Principle #1: Establish a Working Partnership

If we’re going to be successful at applying agile principles and practices to non-software work, everyone involved needs to agree to making a small investment in time to explore and shape an approach. The most effective solution will be the result of experts in the details of the work at hand and any associated workflows along with experts in agile coming together and co-creating that solution.

This guidance is rooted in the history of the Agile Manifesto. The crafters of the Agile Manifesto were experienced thought leaders in software development who had independently developed alternative approaches to, “documentation driven, heavyweight software development processes.” The Manifesto for Agile Software Development was created in 2001 as these practitioners discussed what was common with their respective approaches.

Bottom line: If you want to save time and reduce frustration levels, establishing a working partnership is vital. A candid, robust exchange of perspectives and ideas is the fastest route to identifying and evaluating options for applying agility to the work at hand.

Principle #2: Use a Customer-Focused Lens

What we’re after here is to provide ourselves with a frame of reference that enables us to readily understand where we can improve. Whether we are talking about software or non-software work, there is a related agile principle that we need to adhere to: our priority and purpose is to deliver value in the eye of our customer.
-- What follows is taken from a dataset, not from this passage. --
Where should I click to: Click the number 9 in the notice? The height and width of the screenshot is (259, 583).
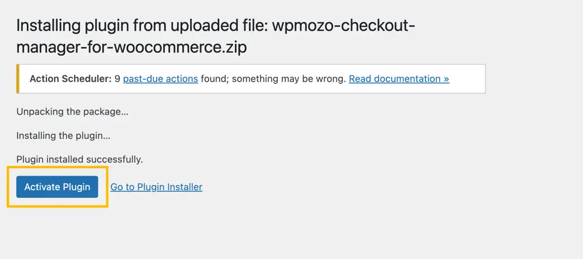pos(117,79)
Maintaining a customer focus in everything that we do gives us full visibility and insight into what it truly takes to satisfy our customer(s). It helps us understand where various forms of waste – inefficiencies – exist. Individuals, teams, etc. – whoever plays a part in the overall, customer-facing delivery – should seek to optimize value delivery in the eyes of the customer.

Without this perspective we run the risk of optimizing in ways that can interfere with customer delivery. We can inadvertently create overhead and delays with well-intentioned efforts to drive efficiencies in the various steps in the process or functions involved. One way we do this is by defining rules of engagement to request and manage work across these steps and specialists, oftentimes increasing the amount of information required to hand off the work with minimal (or no) interaction required by the participants. And pressure to keep specialists fully utilized can lead to the generation of lesser valued work that may strain other parts of the customer delivery chain.

I’m not says that efficiency is evil! However, efficiency at delivering customer-facing value can be a very different thing than efficiencies focused on the delivery of intermediate outputs or keeping a certain subset of functional specialists fully utilized by working in a narrowly defined specialty. Our objective is to eliminate counterproductive sub-optimizations and instead seek to optimize the whole.

Principle #3: Model Interaction Patterns to Determine Impactful Solutions

This is based on an observation that is all too-easily overlooked:  All knowledge work is not equal. By that I mean that all knowledge work is not the same as software development work, which typically (but not always) demands that multiple specialists closely collaborate in order to shape a high-quality, customer-facing outcome.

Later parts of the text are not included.